Revenons au match et au moment où Sokratis contrôle le ballon, Gerard Deulofeu lui ferme la porte. À ce stade, il pourrait littéralement reproduire un coup de pied de but à l'ancienne et le frapper vers le bas du terrain, mais nous sommes en septembre 2019 et les choses ne fonctionnent plus comme ça. Au lieu de cela, le défenseur persiste à délivrer le ballon comme prévu, c'est-à-dire à Matteo Guendouzi à l'entrée de la surface de réparation.
Mais comme le montre la troisième image, Deulofeu intercepte et dévie le ballon vers Tom Cleverley, qui marque en trompant Leno et ramène Watford dans un match qu'il perdait 2-0 à ce moment-là. Le coup de pied de but de Leno au but de Cleverley dure environ 4,7 secondes ; les moqueries à l'égard de Leno, d'Arsenal et d'Unai Emery ont duré bien plus longtemps. Leno a peut-être même pensé aux mots de Leigh Roose, il y a longtemps : "Il doit être un amoureux instinctif du jeu, sinon le poste de gardien de but aura raison d'un homme s'il ne s'y consacre pas".

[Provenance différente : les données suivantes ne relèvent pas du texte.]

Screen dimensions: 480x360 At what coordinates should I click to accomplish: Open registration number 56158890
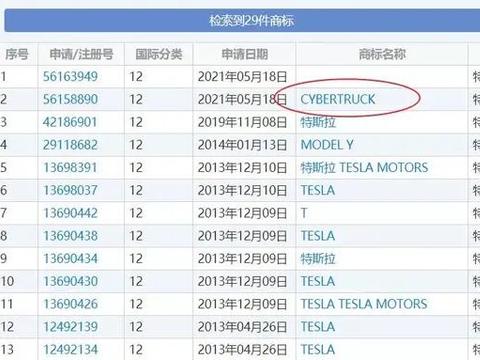pos(70,99)
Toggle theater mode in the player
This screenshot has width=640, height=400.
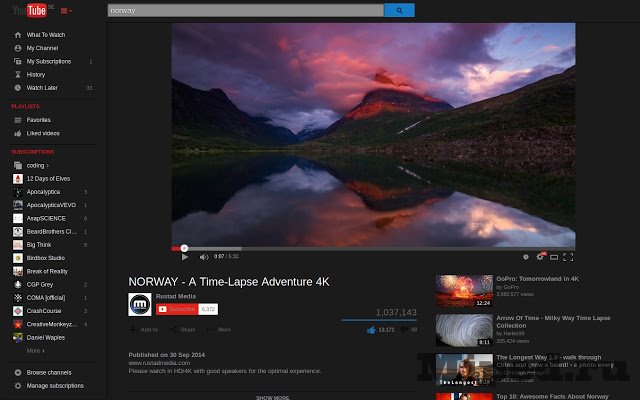point(554,257)
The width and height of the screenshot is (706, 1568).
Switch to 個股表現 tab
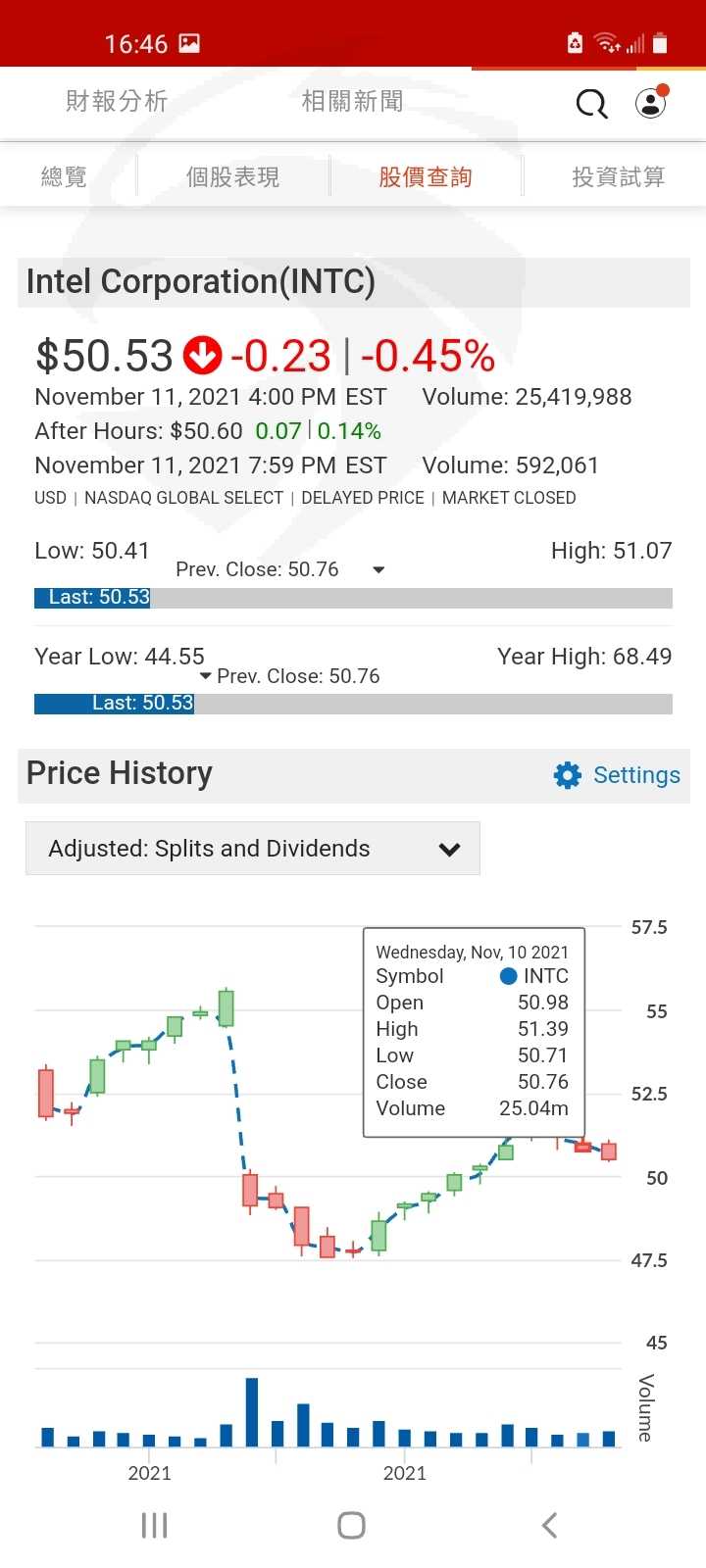click(x=233, y=177)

Si le risque de faire comme Leno est inhérent à tout coup de pied de but court, pourquoi la plupart des équipes de Premier League l'ont-elles adopté à ce point ? La réponse est qu'en termes de progression du ballon, les coups de pied de but courts sont tout simplement plus efficaces que les longs. Comme le montre la carte ci-dessous, tous les clubs font progresser le ballon plus loin lorsqu'ils procèdent à un coup de pied court. Il existe des différences entre les clubs (ironiquement, étant donné les préférences de Mat Ryan, Brighton a la plus petite différence), mais elles sont principalement basées sur les styles de jeu et la taille des joueurs. Même des clubs comme Burnley et Sheffield United, qui ont jusqu'à présent presque ignoré la nouvelle loi sur l'en-but, adhèrent à peu près à ce principe.

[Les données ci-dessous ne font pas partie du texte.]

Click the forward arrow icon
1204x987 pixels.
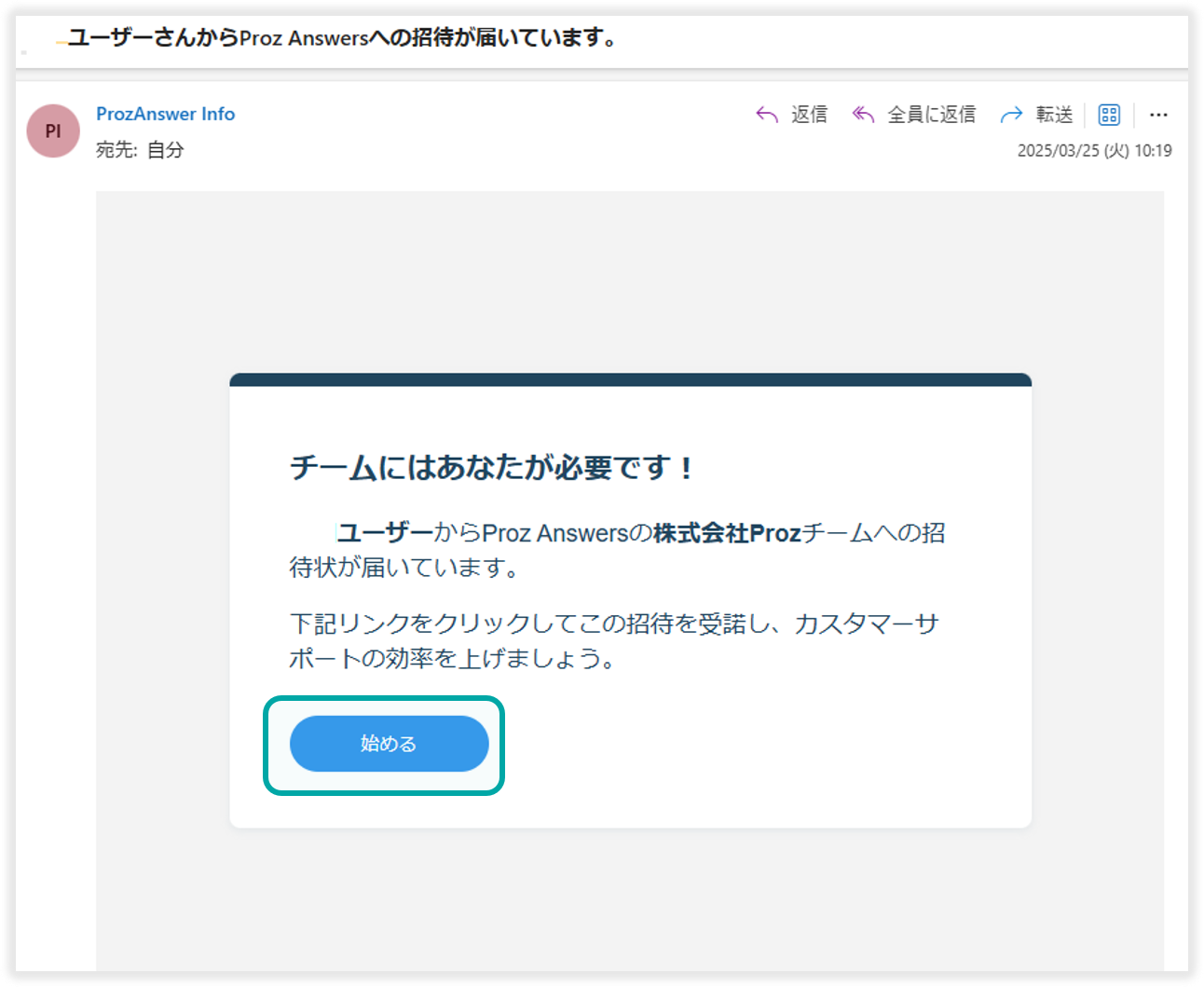[x=1011, y=115]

Ainsi, en l'espace d'un paragraphe, vous êtes passé d'une rage bouillonnante contre l'erreur de Bernd Leno à Vicarage Road à la conviction tranquille que, non, en fait, la voie à suivre pour les équipes de football est de jouer de manière constructive à partir de l'arrière. Johan, Josep, ils avaient raison. Mais comme toujours, la réponse se trouve quelque part au milieu. Vous obtiendrez un meilleur rendement offensif lorsque vos séquences commencent par des coups de pied de but courts, mais vous verrez aussi l'adversaire se créer des occasions de meilleure qualité. Cela dépend également des joueurs à votre disposition. Il y a eu des tentatives admirables de construction de jeu sur coup de pied court dans les ligues inférieures cette saison, mais il y a aussi eu de nombreuses erreurs du type Leno/Sokratis, et celles-ci font encore plus mal lorsque vous n'avez pas de joueurs offensifs du niveau de la Premier League pour essayer de réparer les erreurs. Même Manchester City est prêt à tirer un coup de pied de but s'il mène d'un but et qu'il reste des minutes à jouer, ou s'il a Kyle Walker dans les buts.
En d'autres termes, l'équilibre éternel du football entre l'espace, le temps et les lois est inébranlable.